What is being asked - Copy out the material below word for word, leaving out the pictures.

Supplied material -
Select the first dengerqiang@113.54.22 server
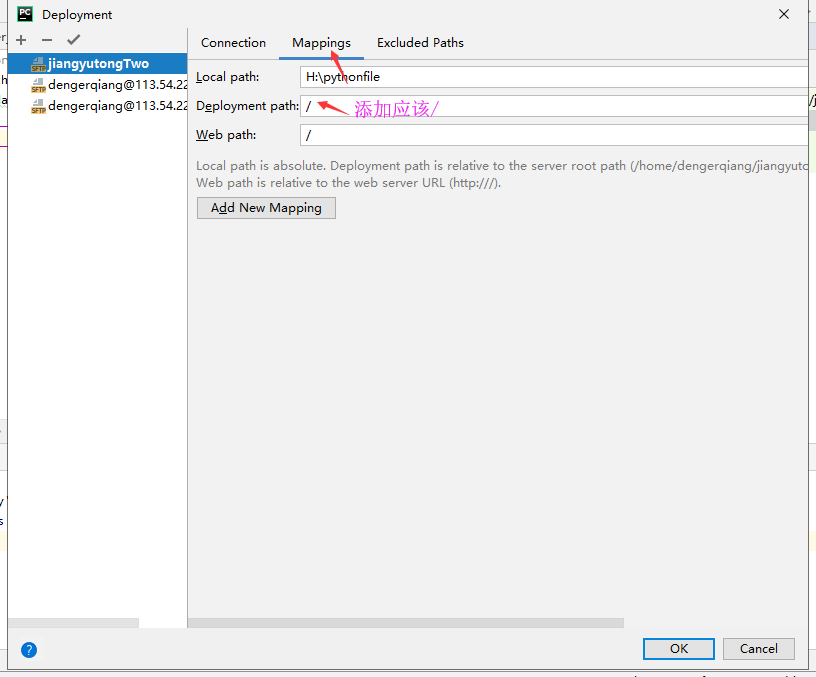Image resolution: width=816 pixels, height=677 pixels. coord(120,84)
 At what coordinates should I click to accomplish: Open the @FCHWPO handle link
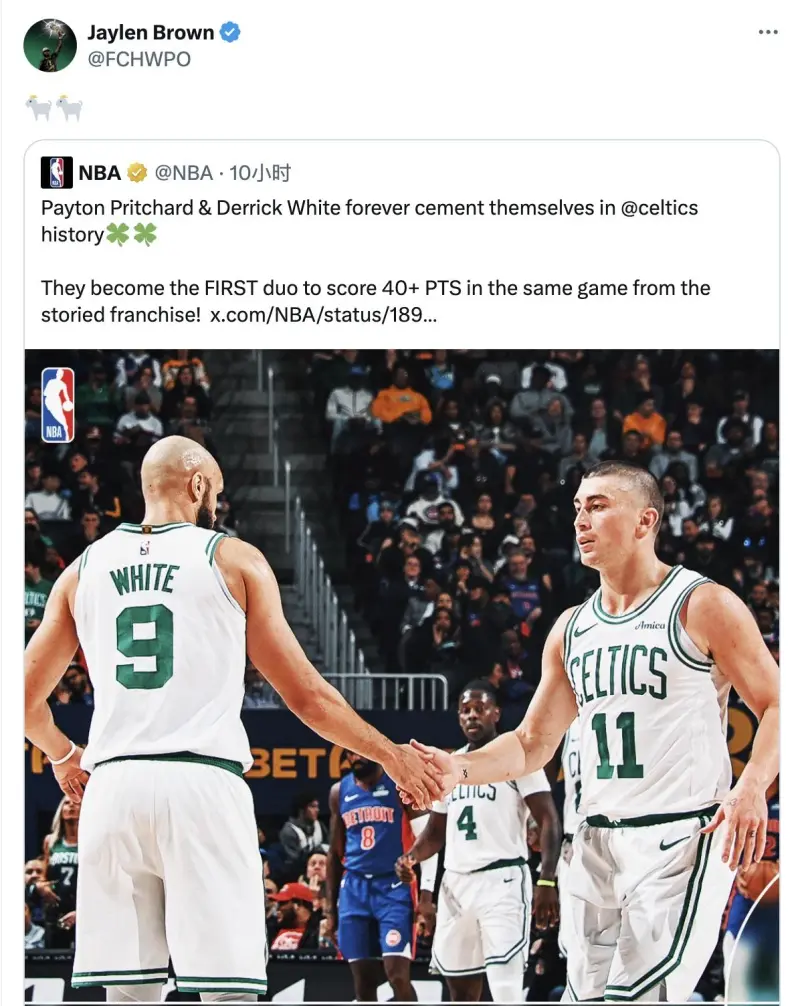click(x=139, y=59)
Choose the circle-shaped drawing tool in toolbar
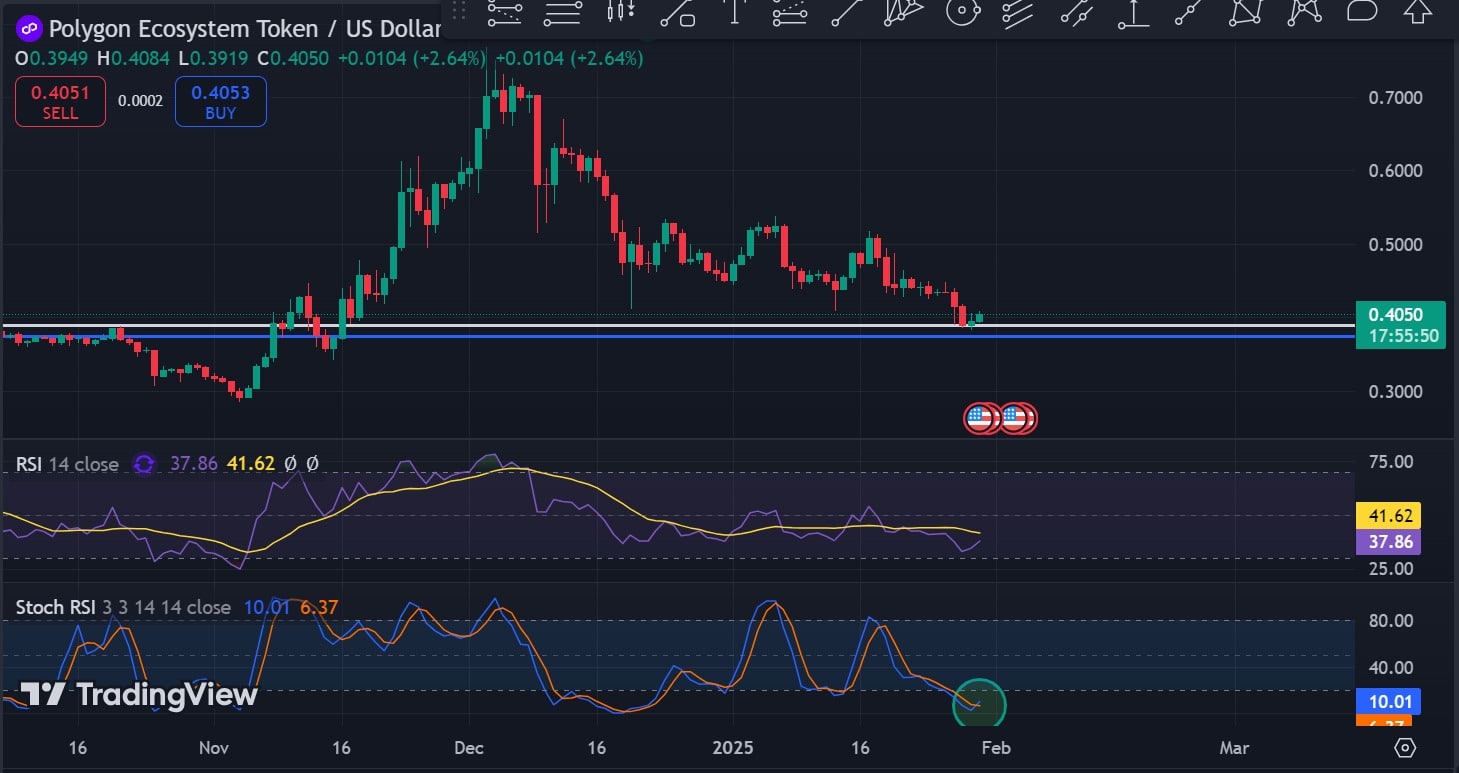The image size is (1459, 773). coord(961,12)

Expected answer -
Select the first dengerqiang@113.54.22 server
Image resolution: width=816 pixels, height=677 pixels. coord(120,84)
 At what coordinates should I click to accomplish: Open the @FCHWPO handle link
click(x=139, y=59)
Choose the circle-shaped drawing tool in toolbar
The image size is (1459, 773). coord(961,12)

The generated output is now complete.